======== Exercise input

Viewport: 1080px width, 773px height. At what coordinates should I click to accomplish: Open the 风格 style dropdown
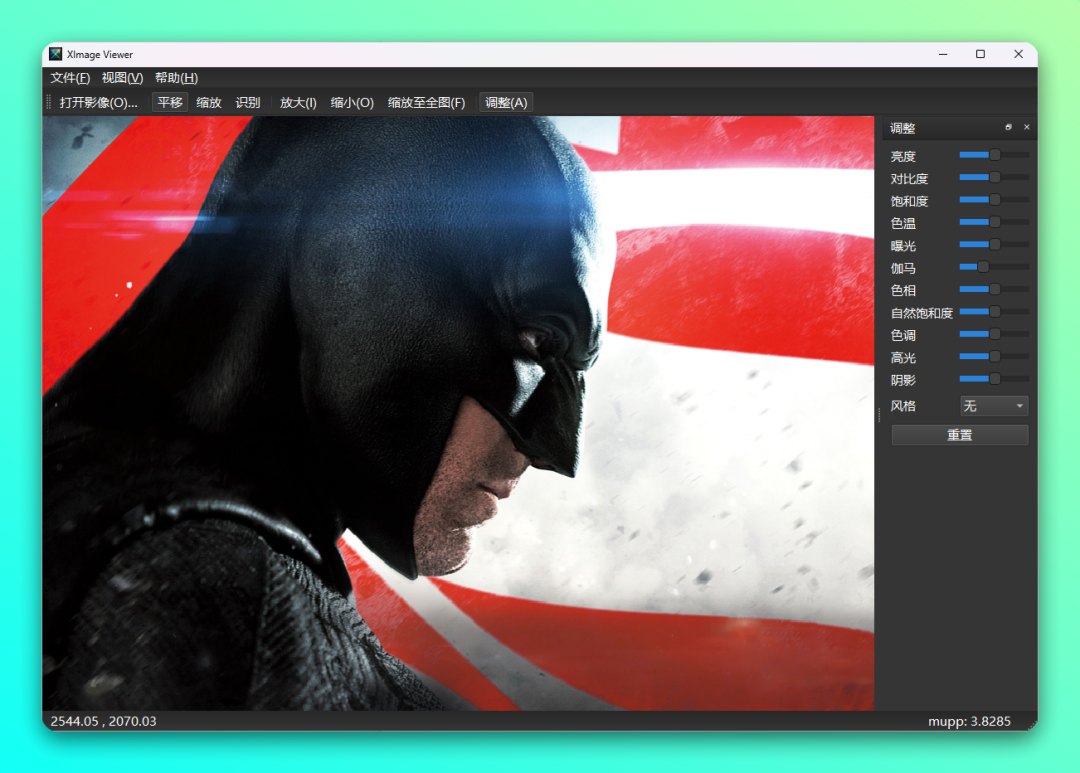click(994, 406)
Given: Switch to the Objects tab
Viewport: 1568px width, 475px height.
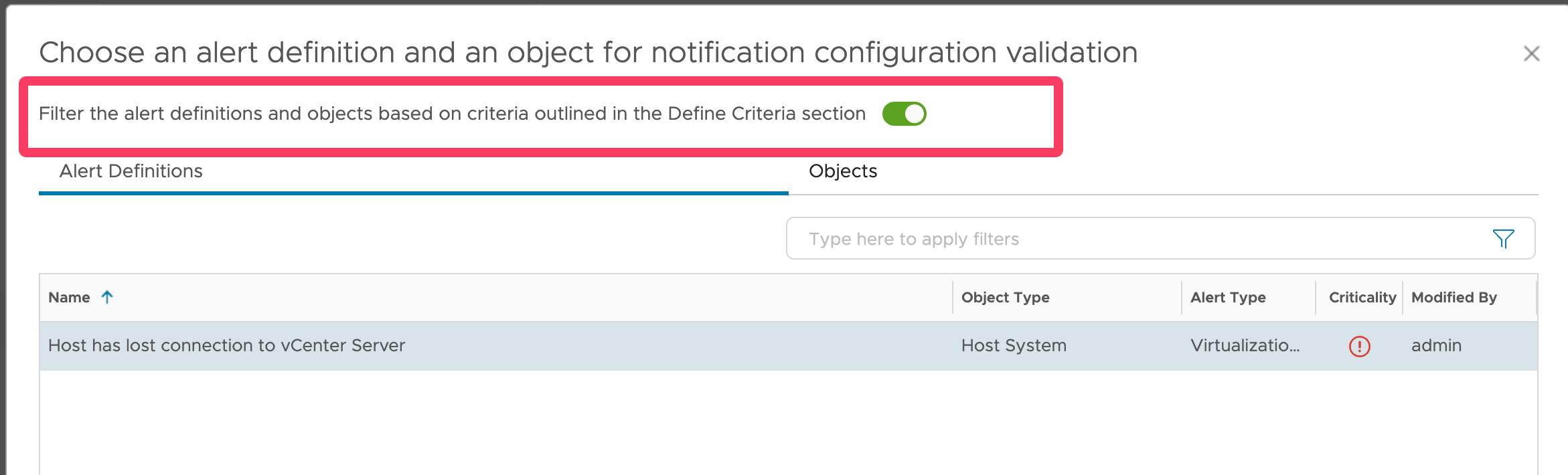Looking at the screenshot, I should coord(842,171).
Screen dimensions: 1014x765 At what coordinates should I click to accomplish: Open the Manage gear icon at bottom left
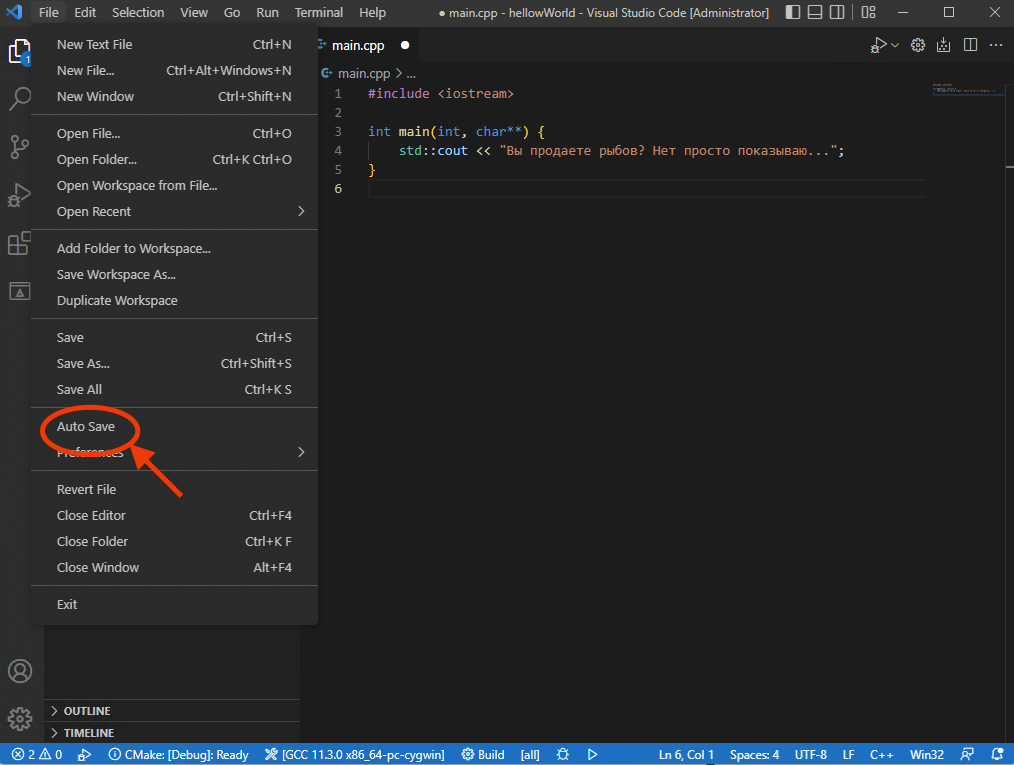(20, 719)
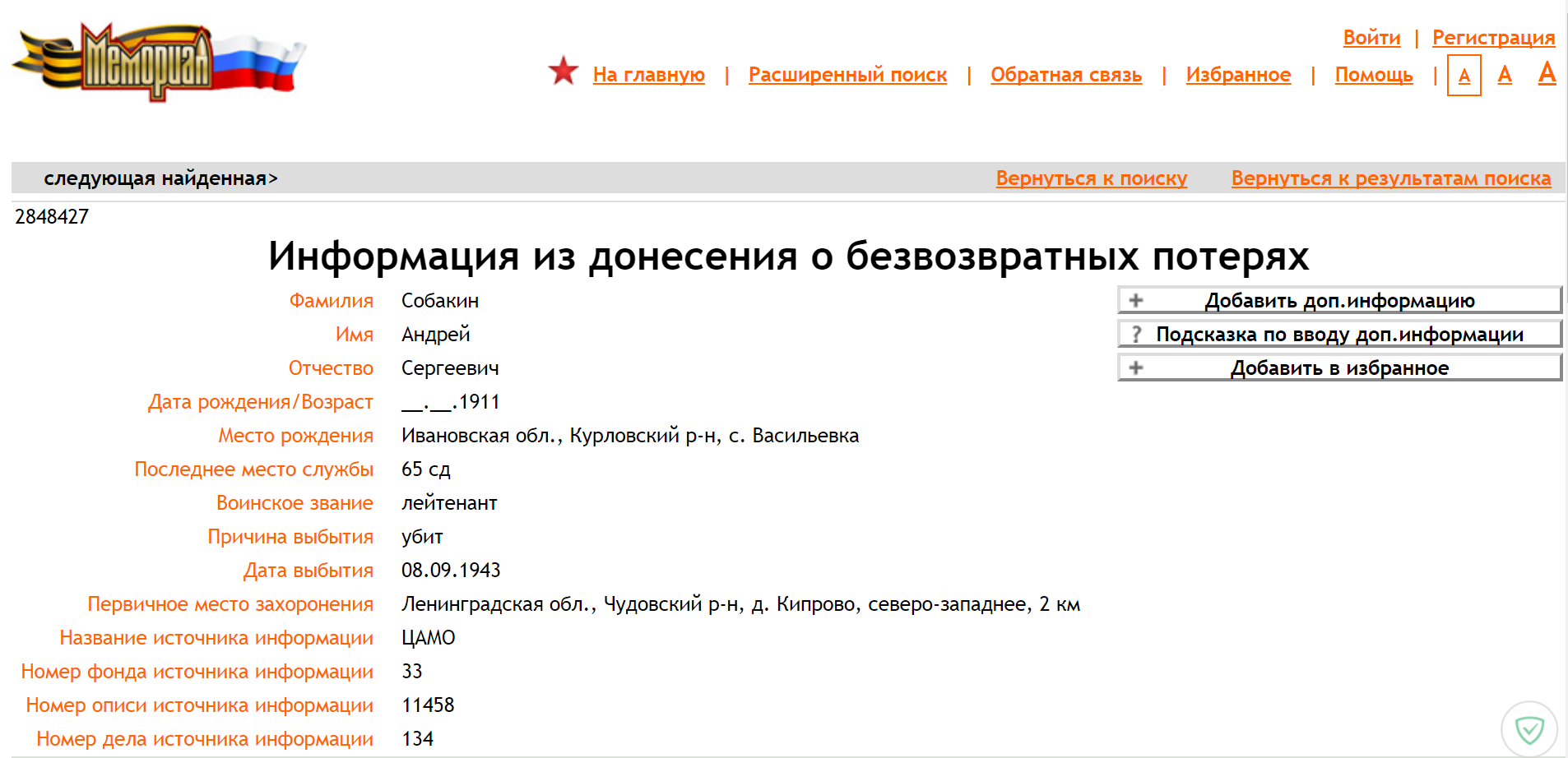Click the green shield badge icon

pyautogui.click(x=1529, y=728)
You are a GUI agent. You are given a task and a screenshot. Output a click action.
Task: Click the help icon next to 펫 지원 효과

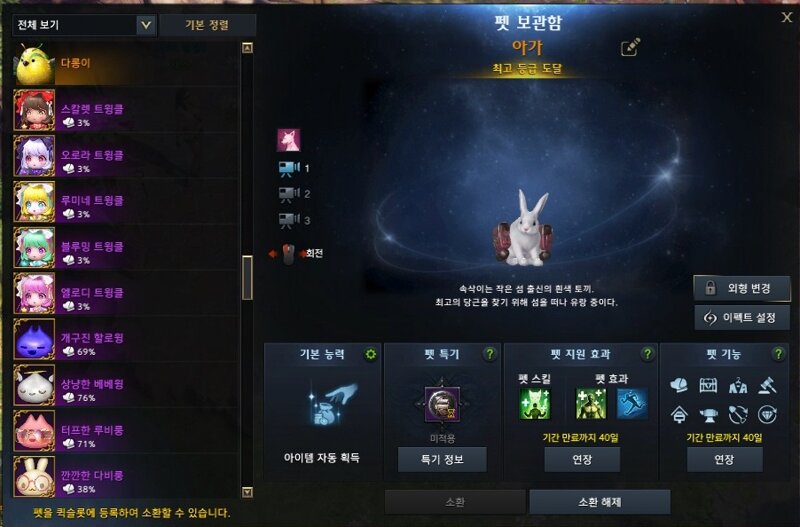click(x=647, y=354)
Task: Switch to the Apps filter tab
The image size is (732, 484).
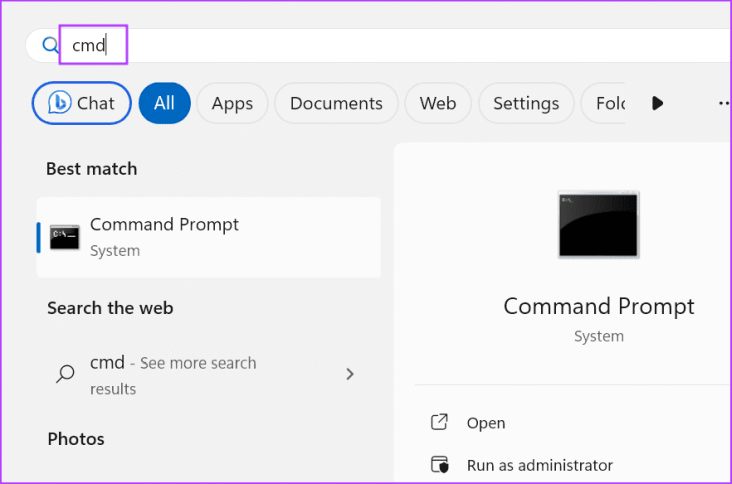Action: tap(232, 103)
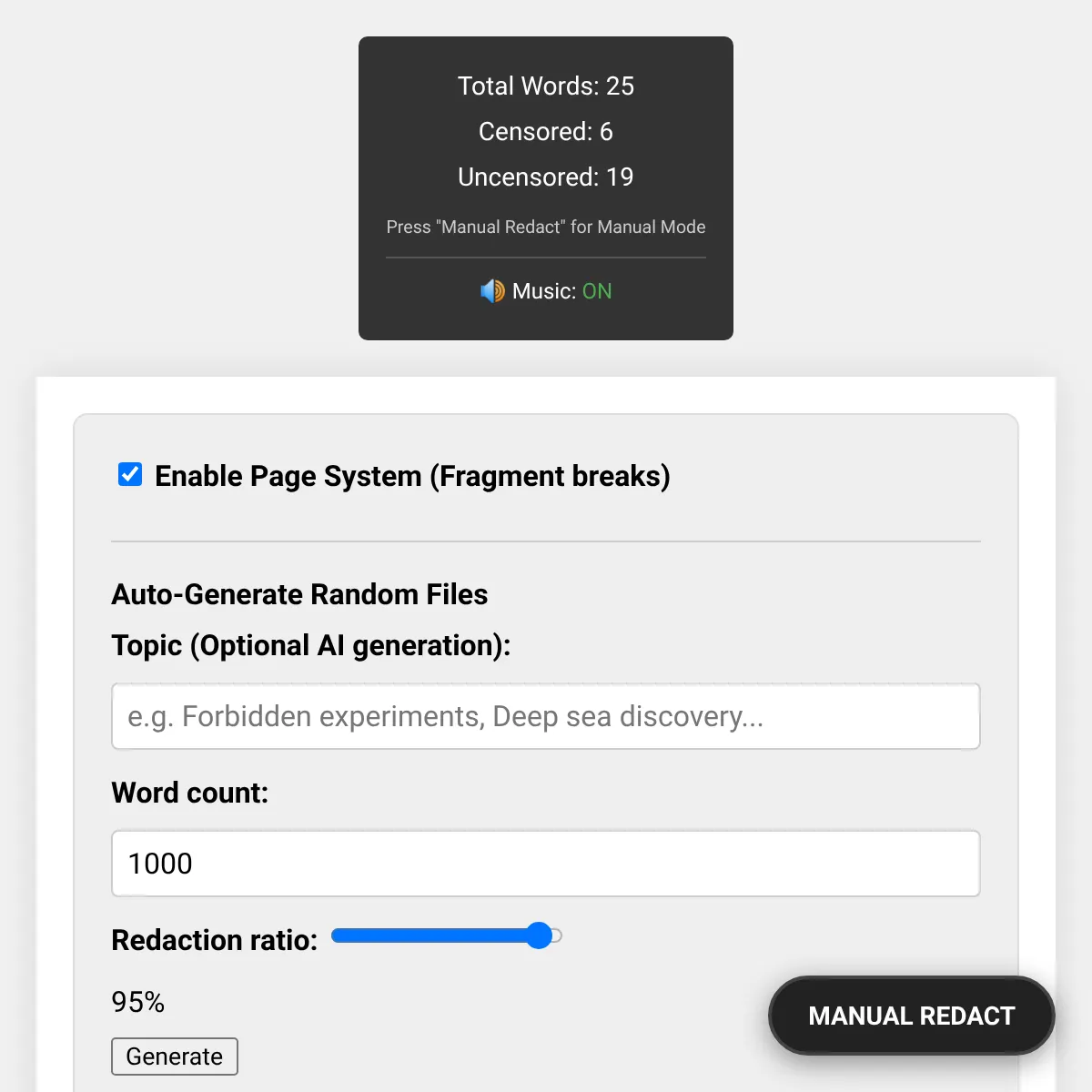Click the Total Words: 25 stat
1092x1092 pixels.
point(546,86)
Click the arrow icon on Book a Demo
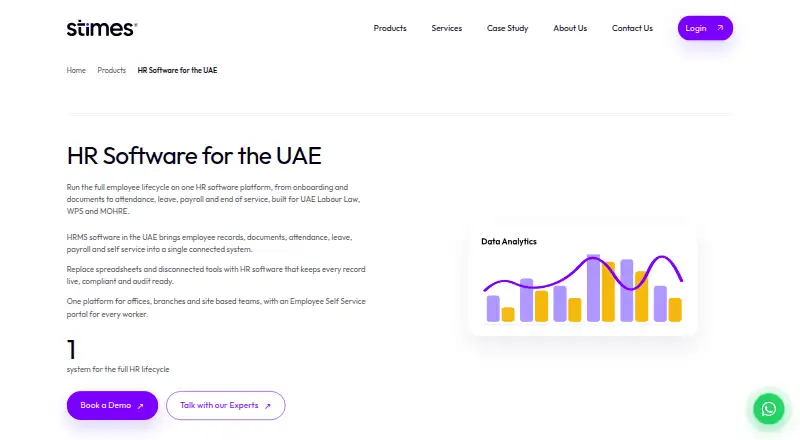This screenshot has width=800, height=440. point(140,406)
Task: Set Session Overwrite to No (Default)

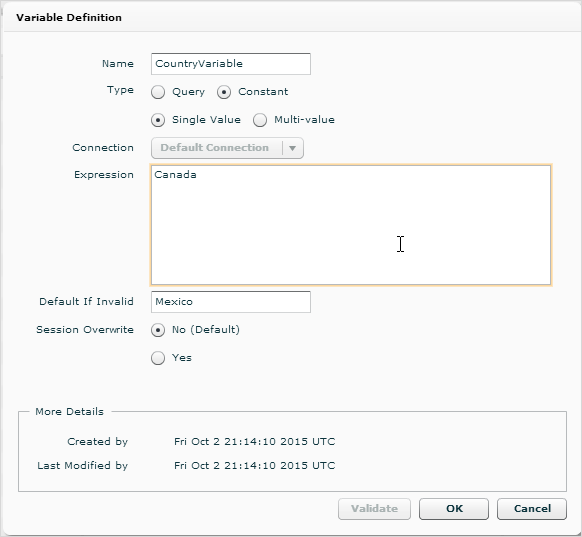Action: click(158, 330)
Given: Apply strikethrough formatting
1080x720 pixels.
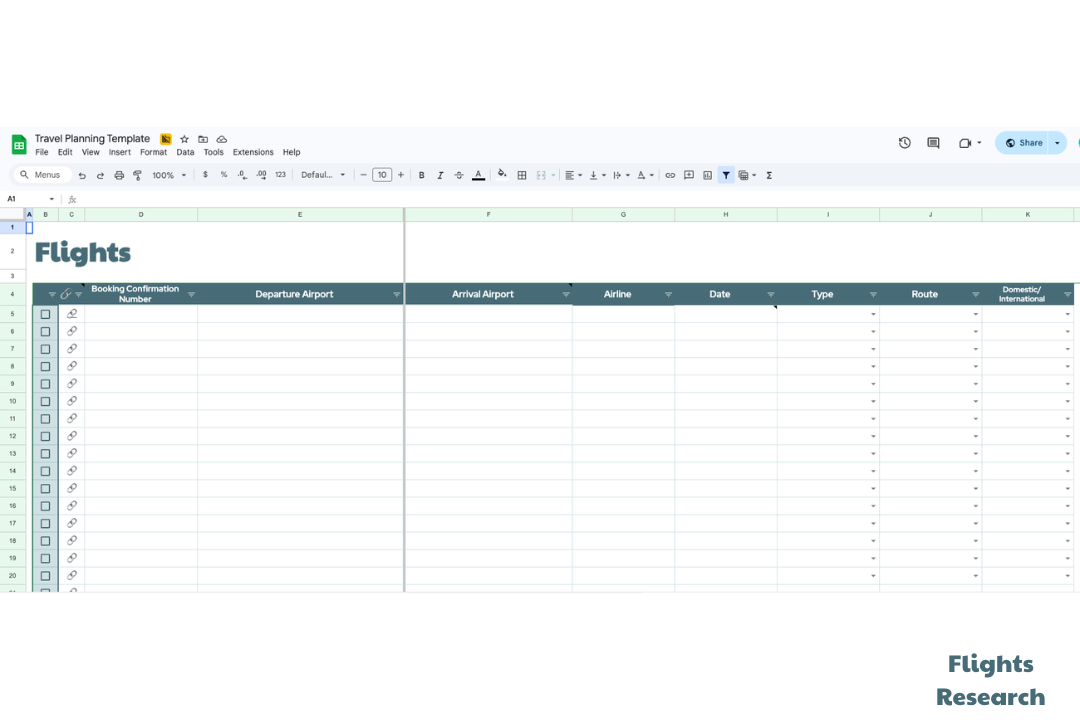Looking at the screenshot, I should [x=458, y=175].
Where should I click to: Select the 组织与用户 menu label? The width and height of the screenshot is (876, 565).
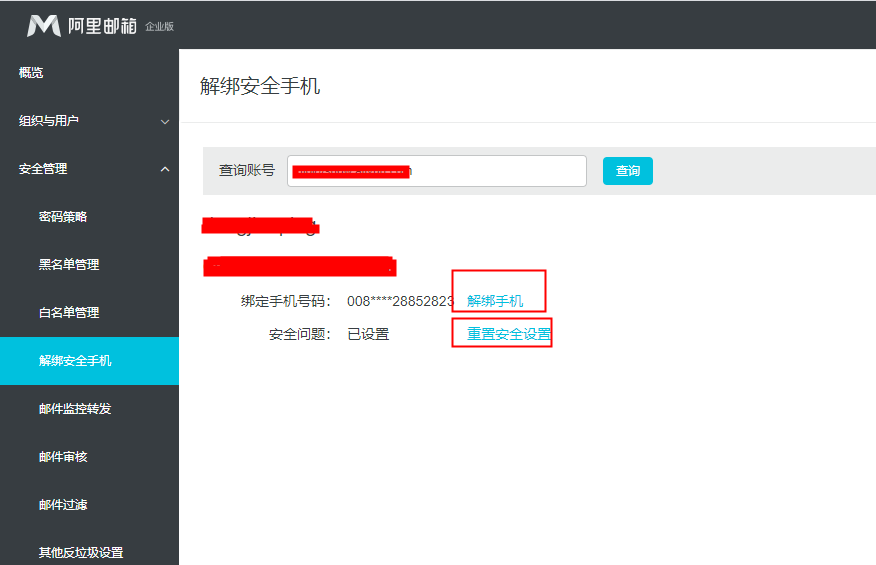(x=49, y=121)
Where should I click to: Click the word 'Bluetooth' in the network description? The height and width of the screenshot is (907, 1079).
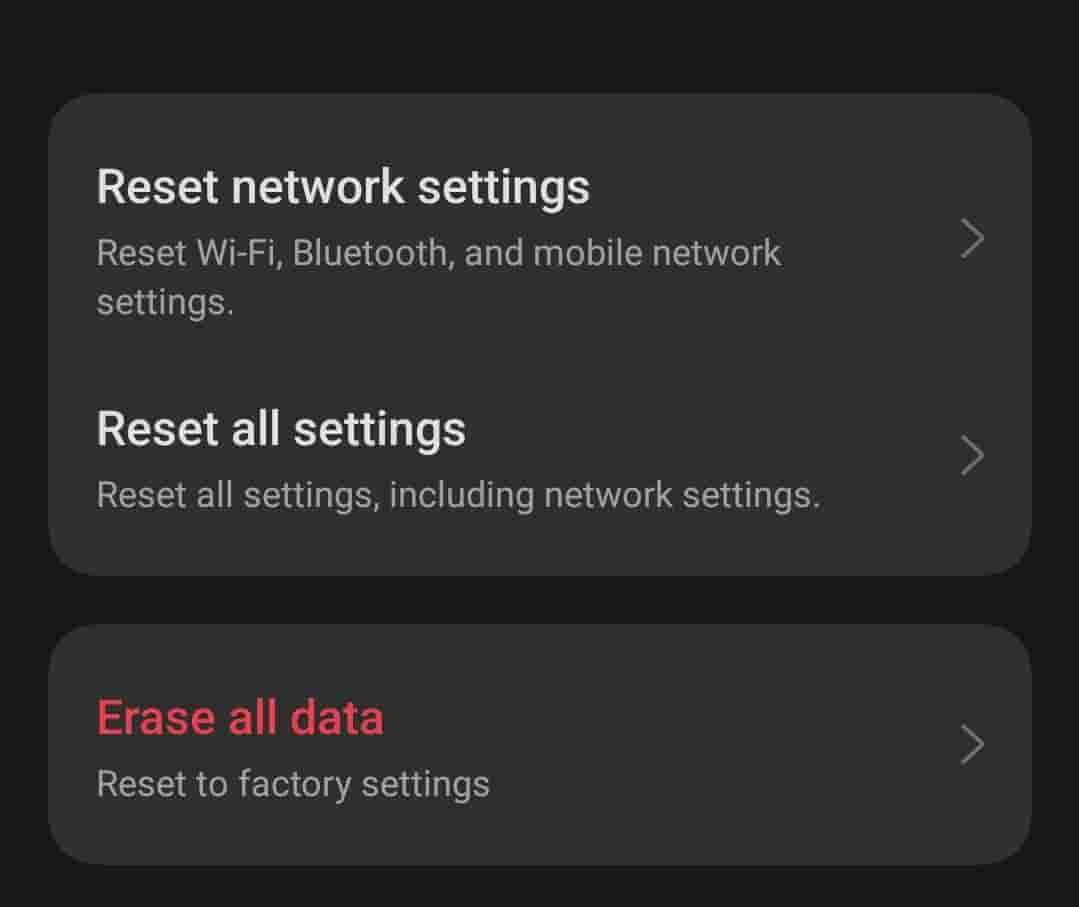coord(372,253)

================

▶ [Directions for this task] Scan the listing above and work out how many of its lines contain the word "Switch". Report only that number.

▶ [Output below] 2